В толпе провожающих в последний путь, пошли шёпотки:
- Смотри, как живая...
- Белая та какая!
- Хорошая была, ох хорошая...
- Да-да, за всю жизнь и мухи не обидела.
Вдруг чей-то крик истошный:
- Ох, Матрёнушка-а-а, на кого ж ты а-а-а?
Какая-то женщина кинулась к гробу и начала целовать, в лоб, в лицо, в глаза, опять в лоб. Упала на тело и наврзыд заплакала...
Бабка спросила у тётки Аллы:
- Алк, кто это?
- Сестра ейная — Полина. Обе без мужиков с войны. Вместе жили, да вот в прошлом годе вдрызг рассорились, Полька и уехала.
- Што ты говоришь...
- Да, мать, а Матрёна, слепая жеж. Вот и померла… От тоски...
- Убивается теперь, поздно.

Полину стащили с почившей сестры. Гроб наспех заколотили. Мужики-могильщики на скорую руку, на каких-то не то лентах, не то тряпках спустили гроб в могилу, чуть уже наполнившиюся водой...

- Идь, Илюш, кинь земли.

Я взял кусок сырой глины и кинул поверх деревянного ящика, с заколоченной в нём доброй бабкой Матрёной. Со всех сторон полетели куски глины, ещё и ещё. Под плач и стоны, слившиеся в небывалый нестройный, но по особому музыкальный хор.
Могильщики с лопатами… Засыпали совсем… Бугорок из мокрой липкой глины, с фотографией слепой-доброй Матрёны. Не угостит яблоками. Не будет больше со слезами в глазах невидящих пристально смотреть на меня, рассказывая про войну, про церковь, про голод. Не придёт больше к нам козочку кормить свою нашей травкой, что «самая сладкая в деревне».
Умерла.

...

… я истошно закричал:
«Мама, маааамаааа, я не хочу умирать, не хочуууу!»
Мать резко открыла дверь в ванную, достала из воды, укутала в тёплое мягкое полотенце. Прижала к себе.

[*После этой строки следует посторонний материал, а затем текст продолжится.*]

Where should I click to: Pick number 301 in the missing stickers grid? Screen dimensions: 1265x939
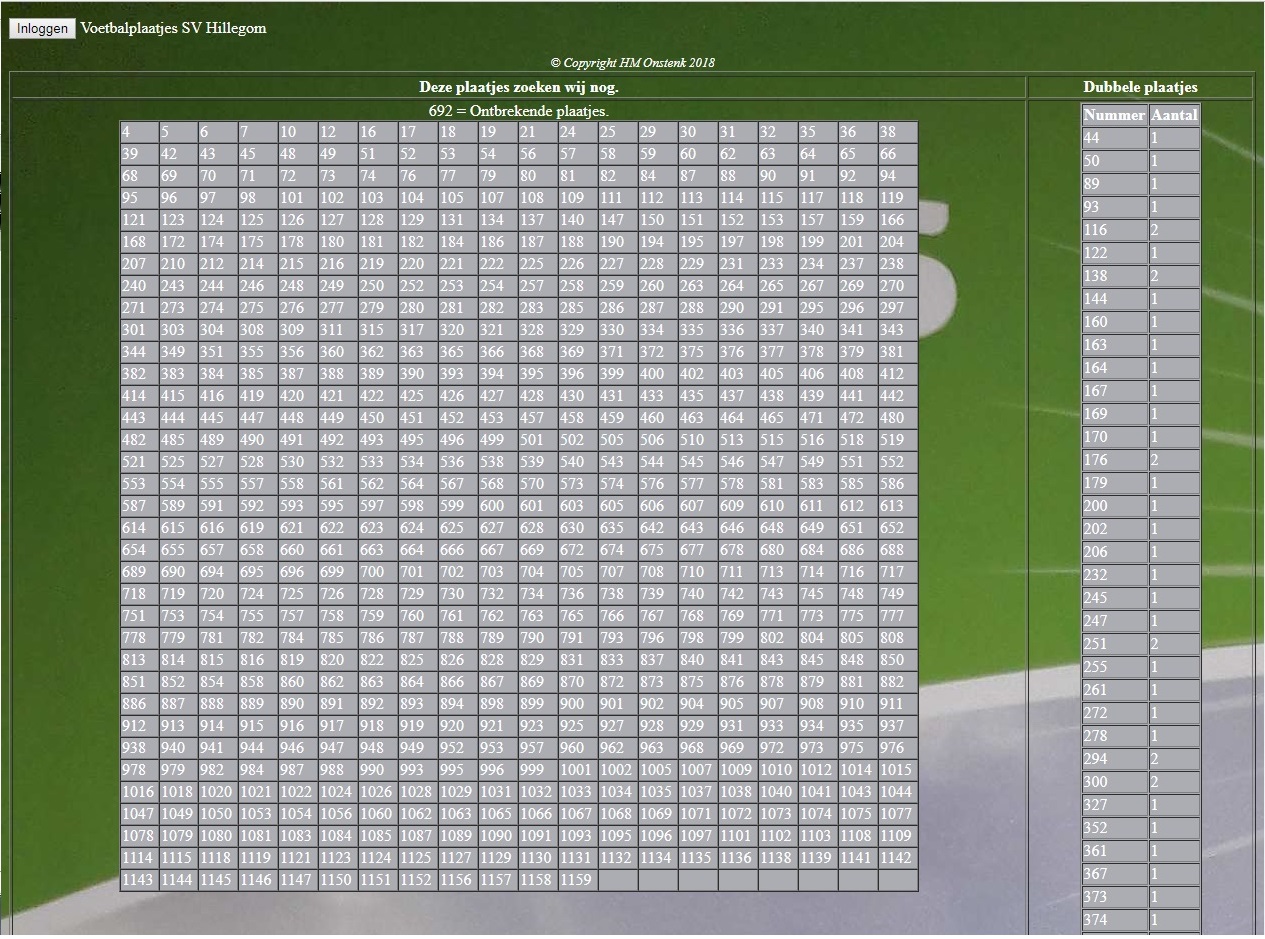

- Ты не умрёшь, не умрёшь, Илюшенька, что ты придумал, маленький мой, господи, успокойся, успокойся...

- Правда не умру, мам?

- Правда.

- И ты не умрёшь?

- И я не умру!

- Никогда?

- Никогда...

...

Мать плакала, вместе со мной плакала.

Но мы ведь никогда-никогда не умрём!